Stored records
↓

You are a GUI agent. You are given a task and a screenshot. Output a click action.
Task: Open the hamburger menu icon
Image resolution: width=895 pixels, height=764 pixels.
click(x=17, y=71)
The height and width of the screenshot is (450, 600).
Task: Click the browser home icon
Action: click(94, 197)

↑

Task brief
Copy out the stored records above word for word, keeping every line unchanged and in the same order.

Answer
You are a GUI agent. You are given a task and a screenshot. Output a click action.
Task: Open the hamburger menu icon
Image resolution: width=895 pixels, height=764 pixels.
click(x=17, y=71)
The height and width of the screenshot is (450, 600).
Task: Click the browser home icon
Action: click(94, 197)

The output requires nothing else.